Can you duplicate, unchanged, everything in the entries from the line containing "Where should I" down to the line containing "click(564, 60)", with both of those lines included?

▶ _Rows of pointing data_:
-- begin --

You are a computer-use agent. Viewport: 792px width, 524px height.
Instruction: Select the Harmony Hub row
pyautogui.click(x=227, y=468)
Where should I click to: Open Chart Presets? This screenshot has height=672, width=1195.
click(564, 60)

-- end --
-- begin --

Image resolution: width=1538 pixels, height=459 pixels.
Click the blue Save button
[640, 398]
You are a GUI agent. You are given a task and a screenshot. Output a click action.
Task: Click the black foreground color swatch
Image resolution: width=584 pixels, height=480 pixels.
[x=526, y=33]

-- end --

▶ _Correct response_:
Where should I click to: Open Chart Presets? This screenshot has height=672, width=1195.
click(564, 60)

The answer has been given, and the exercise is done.